It was my desire to raise training standards across the civilian tactical community that led me to create the MVT Rifleman Challenge. However, such standards have remained at MVT, and not yet spread as I wish they would, again due to the actions of the ‘usual suspects’ who are behind this attack on training in the civilian community. There is also an entitlement mentality out there among so called ‘liberty’ supporters. I see this in the attacks on the III% Society, and I have also been attacked for it. Are you collectivists or do you understand the free market? In order to provide tactical training, or any training, we have to be viable as businesses. We don’t have resources to provide it gratis, and there are expenses. We have made considerable investment in training equipment and infrastructure at MVT, for example, in order to be able to bring you a better service. Where does the idea come from that training is a free entitlement? Do you get your other prepper supplies for free? Have you tried that entitlement mindset when purchasing your Mountain House? When I created MVT and subsequently decided to go full time at it, in order to bring a service aimed at ‘keeping good folks alive’ I had to make considerable investment, and I need to make a living to support myself and my family. Even those doing training as a part -time weekend job only still charge you money in exchange for their services. Do you understand that?

(Cue some nut job making comments about future urban resistance shooting tyrants in the ear in a coffee shop with a suppressed .22….who needs training?….WOW!)

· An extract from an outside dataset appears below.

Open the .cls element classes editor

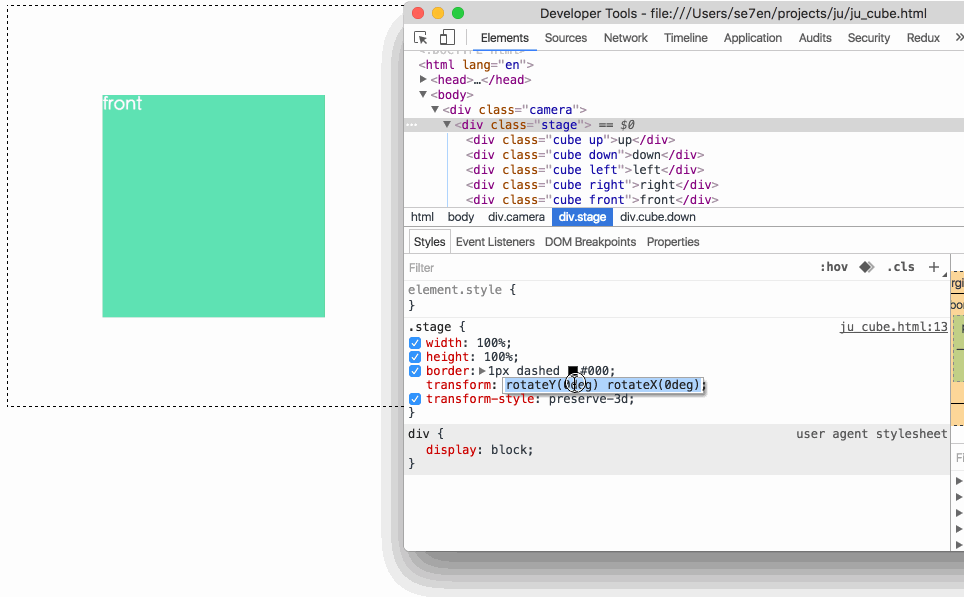(x=899, y=267)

The reality is that for motivated people, any multi-class MVT Alumnus has an excellent grounding in SUT, and better training than many will received in the military. I do not say that lightly. Couple that with continuation training and returning routinely for classes, and you have an excellent training effect. And this isn’t all about MVT. We have students who have been to multiple trainers. maybe a class at Mosby or two, a couple at MVT, maybe a Texas Mobility class. Choose your poison: choose capable training schools where you can learn real SUT, and not the ‘tacticool’ substitute.

Contrary to what I hear, MVT is not building a ‘militia’ or preparing for ‘the revolution.’ We are simply training to give ‘good folks the best chance of surviving’ uncertain times ahead. It appears inevitable that the USA will collapse at some point, we are simply lacking the actual timeline and exact mechanism. We also have no real idea what such a collapse will look like. We are already in the ‘gray collapse’ simply waiting for the big ructions that will really take us into the dark. We could be in the gray collapse for long time. It behooves you to get a group together and train to be effective. Such an activity is entirely legal and inherently American.  You must pay attention to legitimacy when you do this. Pay attention to the PR impact you have if others notice what you are doing, or if you attempt to recruit.

There are far too many nut jobs out there as it is. If you are a sensible sober individual or group training for potential collapse, do it right. Work on legitimacy, which is vital. Put out the right image. Be fit, and get the best training that you can. If you can get a qualified combat veteran to train you, do so. Worry less about being a ‘militia’ and holding rank, and more about being an effective tactical team.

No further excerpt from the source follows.